Derek Mason certainly understands how to be efficient in practice. His Vanderbilt team needed just 74 minutes to complete practice on Monday.
That's because the Commodores are making use of GPS technology, worn by 30 key players, that track which practice periods require the greatest physical effort and how much work the players can complete and still recover properly.
Their findings, according to a story this week in The Tennessean, show that less is more.
"We want to keep tabs on where their work levels are, so they can have ample time to rest and recover and be able to handle the workload the next day," Vandy strength coach James Dobson told the Tennessean's Adam Sparks.
"There are days where you want to really push these guys. But there are other days you want to pull back to let them recover, especially when you get to the season. We sit down with the staff and get their subjective feedback, and this gives them objective data to evaluate that practice and plan the next one."
The GPS experiment, using a device called Catapult, is not new to college football. Dobson came to Vandy from Nebraska, which used Catapult last season. In fact, an Associated Press story last year reported that 30 college programs and 15 NFL teams were using GPS technology to "monitor the movements and physical output of players during conditioning, practices and games."
Alabama and Tennessee were among the programs that used the technology last year, with Crimson Tide coach Nick Saban lauding its ability to show which players were giving maximum effort and the Volunteers' Butch Jones saying the data could show which players needed a rest in order to keep them in peak condition.

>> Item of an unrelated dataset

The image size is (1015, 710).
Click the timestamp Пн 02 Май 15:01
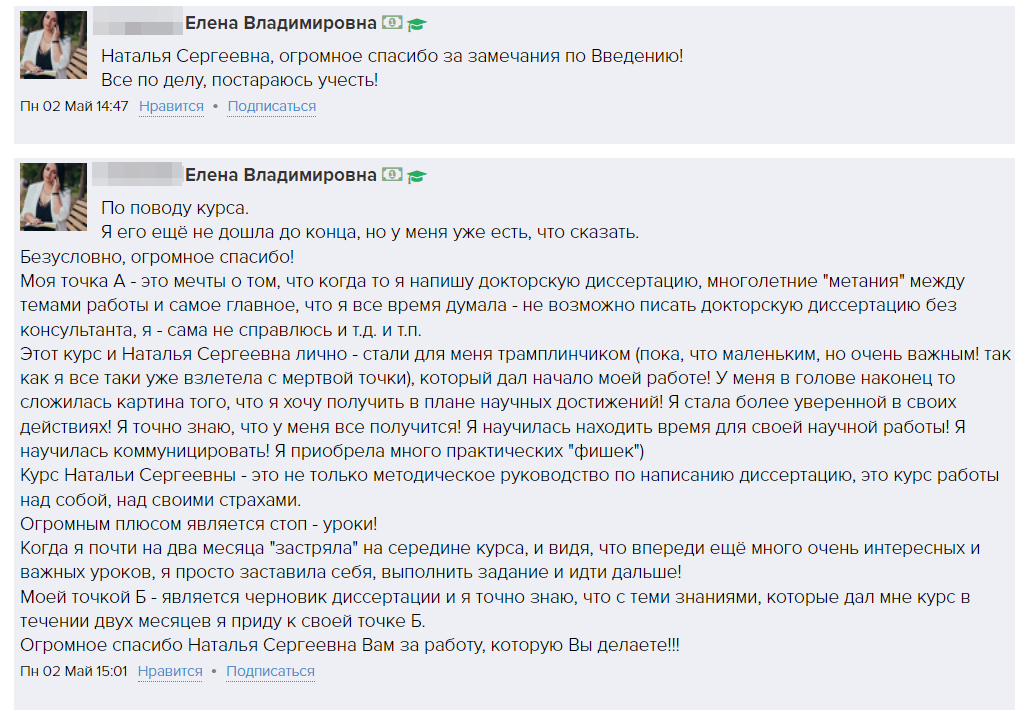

Georgia coach Mark Richt said over the weekend that the Bulldogs are also using the GPS devices, although he admitted that it will take some time before the collected data can benefit his staff.
"We're using them for the first time. What it's doing is giving us an idea about the volume of running -- how much distance are these guys traveling and what speed are they traveling and how often do they hit at maximum speeds?" Richt said in the Chattanooga Times Free Press.
"You learn a lot about the volume of work that they're doing. We're still learning how to use them and how to use the data to help us, because we really don't have anything to compare it to."
Over time, though, perhaps it will help the coaches at the various SEC schools using the technology to learn how to keep their players healthier -- and how to get things done quicker.
As Mason told the Tennessean, there is no need for a three-hour practice when so much of that time is spent standing around. Might as well exert great effort over a shorter period of time and get off the field.
"Looking at the data, our guys are putting up workloads like they're playing games in 74 minutes or in 83 minutes [the length of Saturday's practice]," Mason told the paper. "It's all about the work capacity."